----- Testo da analizzare -----

Lo sconto del Tas a Sharapova
L’8 giugno 2o16 Maria Sharapova era stata trovata positiva al meldonium (sostanza proibita dal 1° gennaio 2016) e aveva ammesso di averne fatto uso per oltre dieci anni in quanto non consapevole fosse doping. Inizialmente squalificata per 24 mesi – e, dunque, fino al 25 gennaio 2018 come stabilito dall’Itf – il Tas era stato in grado di ridurre la condanna a 15. Il Tribunale, oltre a determinare che Sharapova non era pienamente consapevole dei rischi nel prendere meldonium e oltretutto non aveva mai ricevuto avvisi specifici da Wada o Wta circa l’illegalità della sostanza, aveva creduto alla dimenticanza dell’agente Max Eisenbud. Accusata dal Tas di aver assunto Meldonium non secondo le regole previste era stata considerata negligente ma non completamente colpevole.
L’incubo durato più di 3 anni di Filippo Magnini
“Ho vinto. Il Tas mi ha assolto in pieno. È sempre stato così, le gare le ho sempre vinte negli ultimi metri. Mi hanno insegnato a non mollare mai. Sono sempre stato un atleta e una persona corretta. Tremo dalla gioia”, queste erano state le parole di Filippo Magnini dopo essere stato scagionato dal Tribunale Arbitrale dello Sport. I fatti risalgono all’ottobre 2017. Il due volte campione del mondo nei 100 metri stile libero era stato coinvolto nell’inchiesta del nutrizionista Guido Porcellini ed era stato squalificato per quattro anni dal Tribunale nazionale antidoping per violazione dell’articolo 2.2 del codice Wada. Condannato in primo (nel novembre 2018) e in secondo grado, perché sospettato di aver tentato di utilizzare sostanze dopanti, l’ex nuotatore avevo deciso di appellarsi al Tas che ha successivamente confermato l’innocenza.

-----

## [Cosa fare]
1. Nel testo su Sharapova e Magnini, per quanti anni il Tribunale nazionale antidoping aveva squalificato Filippo Magnini?
2. Per ciascuna frase indica se è d'accordo con il testo su Sharapova e Magnini: (a) Sharapova aveva usato il meldonium per meno di un anno. (b) Magnini è stato due volte campione del mondo nei 100 metri stile libero. (c) Il Tas aveva considerato Sharapova del tutto colpevole.
3. Riporta senza cambiare nulla il brano del testo su Sharapova e Magnini che comincia con "Lo sconto del" e prosegue fino a "non completamente colpevole.".
Le righe non servono per svolgere questi esercizi.

----- Dati forniti -----

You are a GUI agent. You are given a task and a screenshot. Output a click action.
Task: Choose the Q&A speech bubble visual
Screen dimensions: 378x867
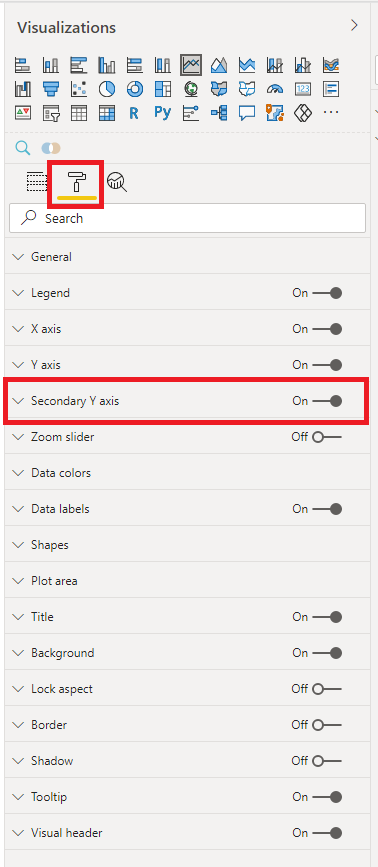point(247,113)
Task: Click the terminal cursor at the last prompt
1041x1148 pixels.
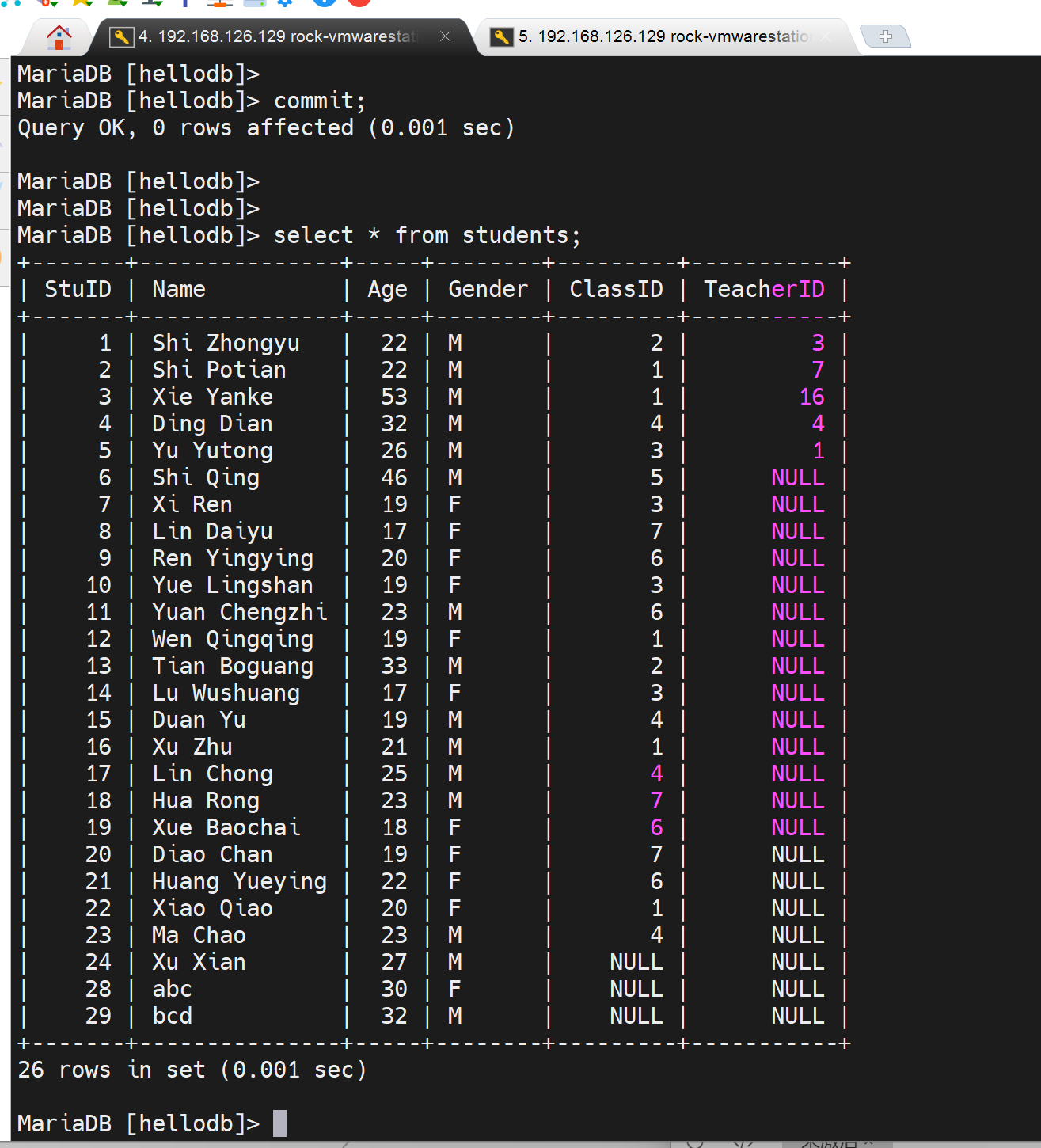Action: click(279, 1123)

-----

## [Soluzioni]
1. Per quattro anni.

2.
(a) No: "aveva ammesso di averne fatto uso per oltre dieci anni"
(b) Sì: "Il due volte campione del mondo nei 100 metri stile libero"
(c) No: "era stata considerata negligente ma non completamente colpevole"

3.
Lo sconto del Tas a Sharapova
L’8 giugno 2o16 Maria Sharapova era stata trovata positiva al meldonium (sostanza proibita dal 1° gennaio 2016) e aveva ammesso di averne fatto uso per oltre dieci anni in quanto non consapevole fosse doping. Inizialmente squalificata per 24 mesi – e, dunque, fino al 25 gennaio 2018 come stabilito dall’Itf – il Tas era stato in grado di ridurre la condanna a 15. Il Tribunale, oltre a determinare che Sharapova non era pienamente consapevole dei rischi nel prendere meldonium e oltretutto non aveva mai ricevuto avvisi specifici da Wada o Wta circa l’illegalità della sostanza, aveva creduto alla dimenticanza dell’agente Max Eisenbud. Accusata dal Tas di aver assunto Meldonium non secondo le regole previste era stata considerata negligente ma non completamente colpevole.